Après la soutenance de sa thèse, il continua à participer au séminaire de philosophie de Braun (Dupuy, 1983, 1987). Il fut recruté peu de temps après à l’université Nancy 2 sur un poste de maître de conférences en sciences de l’éducation. Pierre-André Dupuis fit donc partie de ce flux de collègues philosophes qui contribuèrent à l’émergence et au développement des sciences de l’éducation pendant plusieurs décennies, comme l’ont montré les travaux de Gaspard Fontbonne (2017). Il fut également l’auteur d’une habilitation à diriger des recherches intitulée Anthropologie temporelle des parcours singuliers en éducation et en formation, soutenue à Nancy, en 2002, avec comme garant Gérard Fath (Nancy 2), un autre philosophe (normalien et professeur) qui marqua l’histoire du département. Le jury se composait alors de Pierre Higelé (Nancy 2), Jean-Marie Labelle (université Louis Pasteur de Strasbourg), Philippe Meirieu (à l’époque directeur de l’IUFM de l’académie de Lyon) et Gaston Pineau (université François Rabelais de Tours). Quelques années plus tard, il accéda à un poste de professeur des universités en sciences de l’éducation.
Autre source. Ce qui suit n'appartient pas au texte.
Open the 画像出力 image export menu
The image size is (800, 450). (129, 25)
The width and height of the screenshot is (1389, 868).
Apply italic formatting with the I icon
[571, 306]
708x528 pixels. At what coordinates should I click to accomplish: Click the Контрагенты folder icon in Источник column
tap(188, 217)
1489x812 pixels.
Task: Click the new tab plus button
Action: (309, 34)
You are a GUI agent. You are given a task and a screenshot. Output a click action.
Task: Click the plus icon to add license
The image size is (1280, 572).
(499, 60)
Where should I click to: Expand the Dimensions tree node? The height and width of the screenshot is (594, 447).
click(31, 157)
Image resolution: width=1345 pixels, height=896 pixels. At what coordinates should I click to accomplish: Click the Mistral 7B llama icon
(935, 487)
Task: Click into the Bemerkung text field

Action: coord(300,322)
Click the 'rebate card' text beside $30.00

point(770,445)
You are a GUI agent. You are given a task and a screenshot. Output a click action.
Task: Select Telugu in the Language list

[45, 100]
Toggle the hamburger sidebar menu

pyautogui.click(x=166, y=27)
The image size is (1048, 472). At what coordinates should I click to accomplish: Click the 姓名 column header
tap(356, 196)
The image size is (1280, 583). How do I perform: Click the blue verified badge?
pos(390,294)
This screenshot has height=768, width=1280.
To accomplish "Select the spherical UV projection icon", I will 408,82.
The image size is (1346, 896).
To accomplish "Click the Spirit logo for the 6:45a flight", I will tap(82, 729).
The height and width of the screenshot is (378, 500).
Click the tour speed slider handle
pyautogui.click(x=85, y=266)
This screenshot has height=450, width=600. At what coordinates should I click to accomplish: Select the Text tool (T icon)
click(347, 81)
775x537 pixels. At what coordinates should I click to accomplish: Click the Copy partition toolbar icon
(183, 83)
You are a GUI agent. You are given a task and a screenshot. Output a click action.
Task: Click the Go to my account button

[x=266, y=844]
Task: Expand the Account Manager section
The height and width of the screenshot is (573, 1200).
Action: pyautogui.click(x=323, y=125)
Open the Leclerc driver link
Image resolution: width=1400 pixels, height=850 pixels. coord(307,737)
Si sa trajectoire fut fortement marquée par sa formation en philosophie, Pierre-André Dupuis ne s’enferma pas dans la philosophie, même circonscrite aux questions d’éducation. La notice qui lui fut consacrée dans la troisième édition de l’Annuaire des enseignants et chercheurs en sciences de l’éducation l’illustre parfaitement. Dans la partie consacrée au « cadre référentiel », le lecteur pouvait lire dans les disciplines ou théories de référence : « philosophie de l’éducation », « pédagogie des adultes », « psychologie cognitive », « sociologie de l’éducation » (Marchat, 1998, p. 119). Un certain éclectisme était aussi de mise pour ses objets de recherche : « analyse des pratiques », « relation éducative », « apprentissage », « personnalisation », « formation de la pensée » (id.).
Hommage à un collègue
Pierre-André Dupuis était un professeur écouté car érudit, comme le montre son beau livre Éduquer : une longue histoire, publié aux Presses universitaires de Strasbourg le 1er janvier 1990. Professeur écouté aussi, parce qu’il était lui-même à l’écoute de ses étudiantes et de ses étudiants. Il était très engagé dans le département et assura des cours dans de nombreux diplômes. Il eut la responsabilité d’éléments de sensibilisation aux métiers de l’enseignement au niveau DEUG (diplôme d’études universitaires générales) qui avaient pour intitulés : « approche de l’échec scolaire » et « découverte de l’école élémentaire ». Il participa à la réalisation d’un nouveau diplôme (DEUST) qui s’adressait aux « aides éducateurs » de l’Éducation nationale. Il intervint dans la licence générale de sciences de l’éducation (« Démarches de formation et pratiques d’évaluation », « Épistémologie », « Identité personnelle et sociale – Pluralisme culturel ») et dans la maîtrise (« Élaboration de projets éducatifs », « Problématiques de l’éducation, de l’animation, de la formation », « Séminaire méthodologique »). Dans le cadre de ce diplôme, il eut la responsabilité de l’option de maîtrise « Métiers de l’enseignement et de l’éducation ». Il participa également au tronc commun du DESS (diplôme d’études supérieures spécialisées) « Développement local et formation », diplôme dont il prit la co-responsabilité en 1993, et il contribua au DEA « Sciences du travail et de la formation ». Enfin, il eut de 1995 à 1997 la co-responsabilité de l’unité « Sciences de l’éducation » qui était proposée par le Centre de télé-enseignement universitaire de l’université Nancy 25. Cet engagement s’observa également dans les prises de responsabilités puisqu’il fut responsable de la direction du département des sciences de l’éducation de l’université Nancy 2. Il fut, à la fin de sa carrière, directeur de l’UFR de sciences humaines et sociales de cette université Nancy 2 (intégrée peu après dans l’université de Lorraine).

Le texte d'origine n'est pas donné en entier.